What the task requires »
Pictures within the data are to be left out; everything else must be reproduced exactly.

Material for this task »
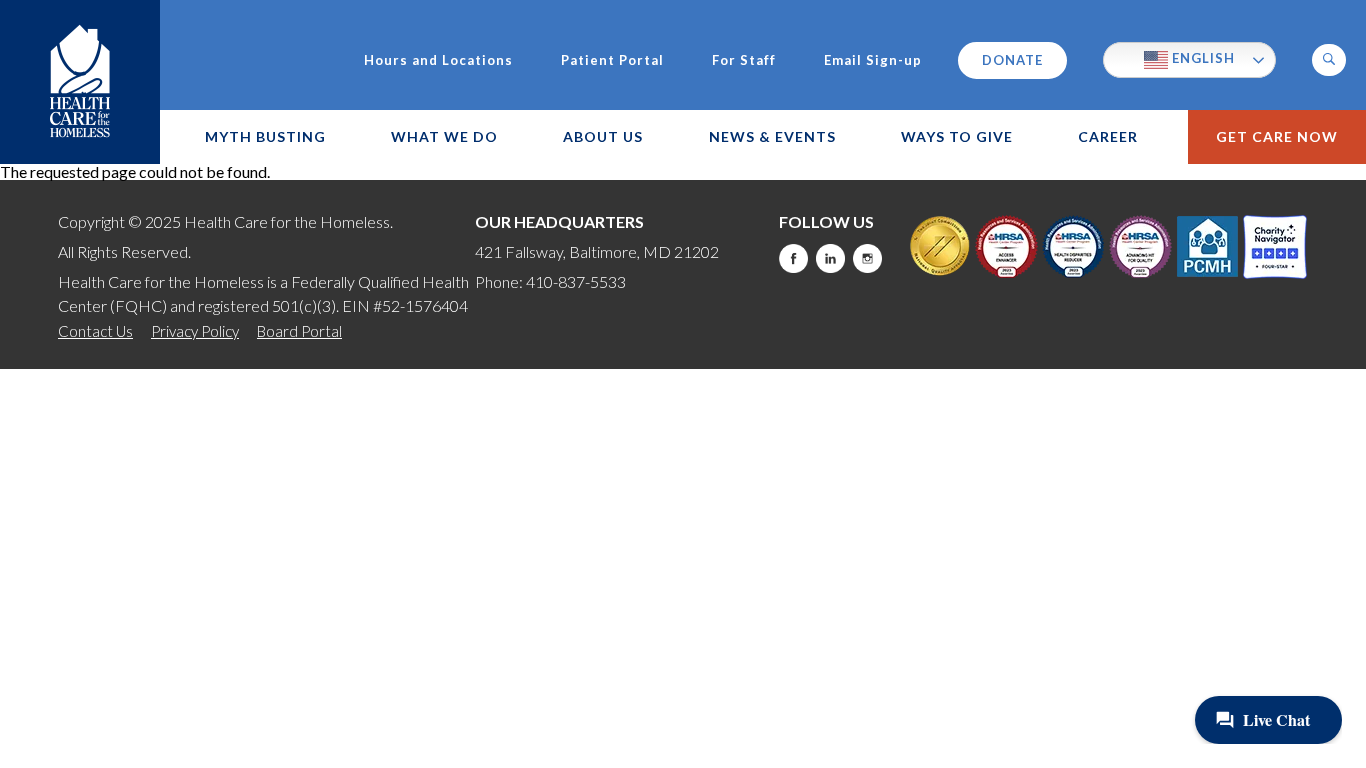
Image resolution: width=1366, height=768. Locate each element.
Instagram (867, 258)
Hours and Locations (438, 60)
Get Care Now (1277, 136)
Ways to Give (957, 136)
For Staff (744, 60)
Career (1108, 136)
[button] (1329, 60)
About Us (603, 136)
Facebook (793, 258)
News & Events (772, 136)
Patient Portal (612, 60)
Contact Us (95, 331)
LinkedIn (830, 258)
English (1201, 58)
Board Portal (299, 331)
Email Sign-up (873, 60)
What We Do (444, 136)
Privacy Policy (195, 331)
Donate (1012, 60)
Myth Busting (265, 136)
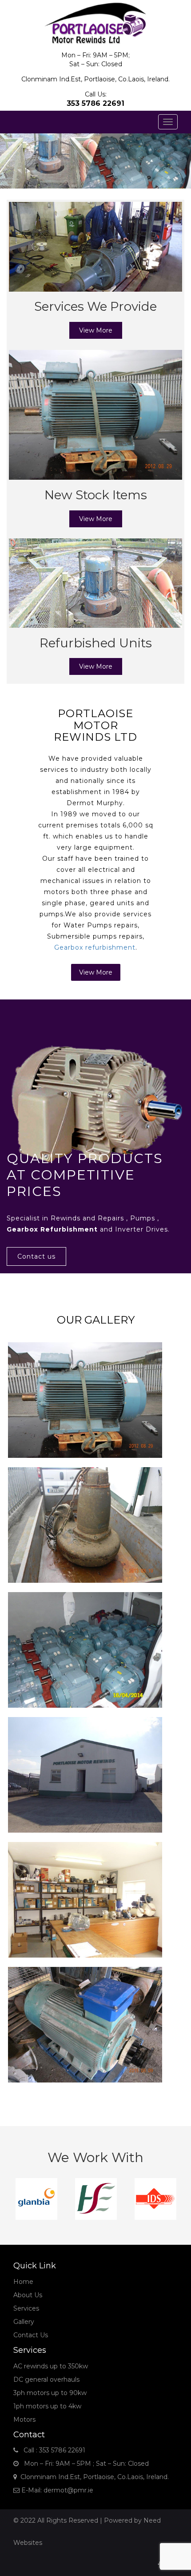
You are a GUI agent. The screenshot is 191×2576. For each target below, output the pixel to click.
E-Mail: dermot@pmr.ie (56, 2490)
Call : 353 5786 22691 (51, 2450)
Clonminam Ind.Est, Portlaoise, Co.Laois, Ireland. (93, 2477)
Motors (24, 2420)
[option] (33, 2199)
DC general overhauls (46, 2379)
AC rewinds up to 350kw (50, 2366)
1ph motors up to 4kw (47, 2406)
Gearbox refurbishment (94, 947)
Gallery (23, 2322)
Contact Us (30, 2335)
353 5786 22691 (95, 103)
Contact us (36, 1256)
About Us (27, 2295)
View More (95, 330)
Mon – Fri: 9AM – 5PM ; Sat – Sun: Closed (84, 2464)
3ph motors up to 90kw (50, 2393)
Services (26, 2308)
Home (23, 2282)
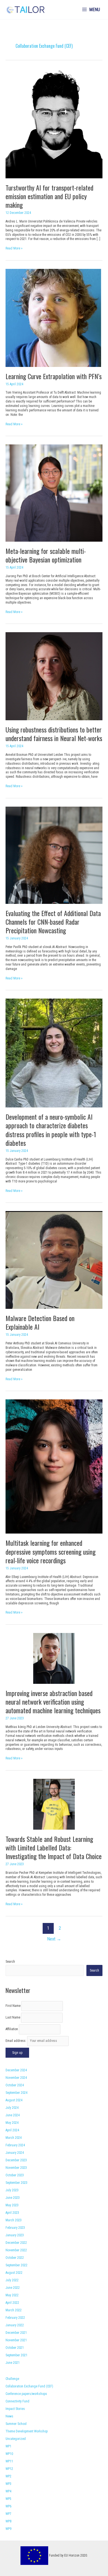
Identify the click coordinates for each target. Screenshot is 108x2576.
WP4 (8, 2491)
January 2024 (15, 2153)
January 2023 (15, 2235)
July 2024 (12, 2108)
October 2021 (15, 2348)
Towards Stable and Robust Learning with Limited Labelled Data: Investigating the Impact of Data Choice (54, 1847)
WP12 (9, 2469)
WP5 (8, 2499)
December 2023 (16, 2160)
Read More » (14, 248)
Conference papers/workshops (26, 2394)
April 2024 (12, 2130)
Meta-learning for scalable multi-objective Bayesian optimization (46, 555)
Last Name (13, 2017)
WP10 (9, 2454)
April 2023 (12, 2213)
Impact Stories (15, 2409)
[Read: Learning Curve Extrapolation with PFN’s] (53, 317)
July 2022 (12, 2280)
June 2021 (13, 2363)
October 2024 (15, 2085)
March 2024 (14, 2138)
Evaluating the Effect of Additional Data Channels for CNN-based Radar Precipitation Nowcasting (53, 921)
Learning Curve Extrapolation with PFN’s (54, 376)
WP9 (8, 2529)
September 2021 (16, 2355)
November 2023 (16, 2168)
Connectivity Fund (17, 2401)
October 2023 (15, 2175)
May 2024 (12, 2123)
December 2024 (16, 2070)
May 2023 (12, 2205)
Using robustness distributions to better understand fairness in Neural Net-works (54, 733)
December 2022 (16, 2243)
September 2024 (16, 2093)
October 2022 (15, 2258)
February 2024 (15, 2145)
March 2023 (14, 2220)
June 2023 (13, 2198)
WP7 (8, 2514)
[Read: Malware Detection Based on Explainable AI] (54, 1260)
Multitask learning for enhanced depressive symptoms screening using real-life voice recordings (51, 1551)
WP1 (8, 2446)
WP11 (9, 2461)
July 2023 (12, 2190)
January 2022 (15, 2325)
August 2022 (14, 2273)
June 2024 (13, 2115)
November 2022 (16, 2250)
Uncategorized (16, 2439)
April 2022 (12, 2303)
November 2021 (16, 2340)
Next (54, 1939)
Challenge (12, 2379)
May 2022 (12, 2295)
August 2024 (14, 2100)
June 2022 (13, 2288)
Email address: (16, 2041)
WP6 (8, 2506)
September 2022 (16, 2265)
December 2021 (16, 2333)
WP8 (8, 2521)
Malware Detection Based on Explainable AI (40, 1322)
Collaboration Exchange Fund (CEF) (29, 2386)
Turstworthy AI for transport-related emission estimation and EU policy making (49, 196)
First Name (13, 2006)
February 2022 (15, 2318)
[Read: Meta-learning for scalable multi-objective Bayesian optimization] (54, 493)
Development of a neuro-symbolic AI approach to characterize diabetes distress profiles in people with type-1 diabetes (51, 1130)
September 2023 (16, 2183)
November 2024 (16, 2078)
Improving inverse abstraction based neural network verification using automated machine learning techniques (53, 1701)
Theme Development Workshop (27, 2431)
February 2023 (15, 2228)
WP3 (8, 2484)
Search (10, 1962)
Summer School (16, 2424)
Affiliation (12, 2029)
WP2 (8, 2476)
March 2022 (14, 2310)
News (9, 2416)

Answer section »
Image resolution: width=1366, height=768. Locate each element.
Instagram (867, 258)
Hours and Locations (438, 60)
Get Care Now (1277, 136)
Ways to Give (957, 136)
For Staff (744, 60)
Career (1108, 136)
[button] (1329, 60)
About Us (603, 136)
Facebook (793, 258)
News & Events (772, 136)
Patient Portal (612, 60)
Contact Us (95, 331)
LinkedIn (830, 258)
English (1201, 58)
Board Portal (299, 331)
Email Sign-up (873, 60)
What We Do (444, 136)
Privacy Policy (195, 331)
Donate (1012, 60)
Myth Busting (265, 136)
You are a GUI agent. The screenshot is 191×2576. For each target below, output the pixel to click.
E-Mail: dermot@pmr.ie (56, 2490)
Call : 353 5786 22691 (51, 2450)
Clonminam Ind.Est, Portlaoise, Co.Laois, Ireland. (93, 2477)
Motors (24, 2420)
[option] (33, 2199)
DC general overhauls (46, 2379)
AC rewinds up to 350kw (50, 2366)
1ph motors up to 4kw (47, 2406)
Gearbox refurbishment (94, 947)
Gallery (23, 2322)
Contact Us (30, 2335)
353 5786 22691 (95, 103)
Contact us (36, 1256)
About Us (27, 2295)
View More (95, 330)
Mon – Fri: 9AM – 5PM ; Sat – Sun: Closed (84, 2464)
3ph motors up to 90kw (50, 2393)
Services (26, 2308)
Home (23, 2282)
Identify the click coordinates for each target. Screenshot is 108x2576.
WP4 (8, 2491)
January 2024 (15, 2153)
January 2023 (15, 2235)
July 2024 (12, 2108)
October 2021 (15, 2348)
Towards Stable and Robust Learning with Limited Labelled Data: Investigating the Impact of Data Choice (54, 1847)
WP12 (9, 2469)
WP5 (8, 2499)
December 2023 (16, 2160)
Read More » (14, 248)
Conference papers/workshops (26, 2394)
April 2024 (12, 2130)
Meta-learning for scalable multi-objective Bayesian optimization (46, 555)
Last Name (13, 2017)
WP10 (9, 2454)
April 2023 (12, 2213)
Impact Stories (15, 2409)
[Read: Learning Curve Extrapolation with PFN’s] (53, 317)
July 2022 (12, 2280)
June 2021 (13, 2363)
October 2024 (15, 2085)
March 2024 (14, 2138)
Evaluating the Effect of Additional Data Channels for CNN-based Radar Precipitation Nowcasting (53, 921)
Learning Curve Extrapolation with PFN’s (54, 376)
WP9 (8, 2529)
September 2021 (16, 2355)
November 2023 (16, 2168)
Connectivity Fund (17, 2401)
October 2023 (15, 2175)
May 2024 (12, 2123)
December 2024 (16, 2070)
May 2023 (12, 2205)
Using robustness distributions to better understand fairness in Neural Net-works (54, 733)
December 2022 (16, 2243)
September 2024 (16, 2093)
October 2022 (15, 2258)
February 2024 (15, 2145)
March 2023 (14, 2220)
June 2023 (13, 2198)
WP7 (8, 2514)
[Read: Malware Detection Based on Explainable AI] (54, 1260)
Multitask learning for enhanced depressive symptoms screening using real-life voice recordings (51, 1551)
WP1 (8, 2446)
WP11 (9, 2461)
July 2023 (12, 2190)
January 2022 (15, 2325)
August 2022 (14, 2273)
June 2024 (13, 2115)
November 2022 (16, 2250)
Uncategorized (16, 2439)
April 2022 (12, 2303)
November 2021 (16, 2340)
Next (54, 1939)
Challenge (12, 2379)
May 2022 (12, 2295)
August 2024 (14, 2100)
June 2022 (13, 2288)
Email address: (16, 2041)
WP6 (8, 2506)
September 2022 (16, 2265)
December 2021 (16, 2333)
WP8 (8, 2521)
Malware Detection Based on Explainable AI (40, 1322)
Collaboration Exchange Fund (CEF) (29, 2386)
Turstworthy AI for transport-related emission estimation and EU policy making (49, 196)
First Name (13, 2006)
February 2022 (15, 2318)
[Read: Meta-learning for scalable multi-objective Bayesian optimization] (54, 493)
Development of a neuro-symbolic AI approach to characterize diabetes distress profiles in people with type-1 diabetes (51, 1130)
September 2023 (16, 2183)
November 2024 (16, 2078)
Improving inverse abstraction based neural network verification using automated machine learning techniques (53, 1701)
Theme Development Workshop (27, 2431)
February 2023 (15, 2228)
WP3 (8, 2484)
Search (10, 1962)
Summer School (16, 2424)
Affiliation (12, 2029)
WP2 (8, 2476)
March 2022 (14, 2310)
News (9, 2416)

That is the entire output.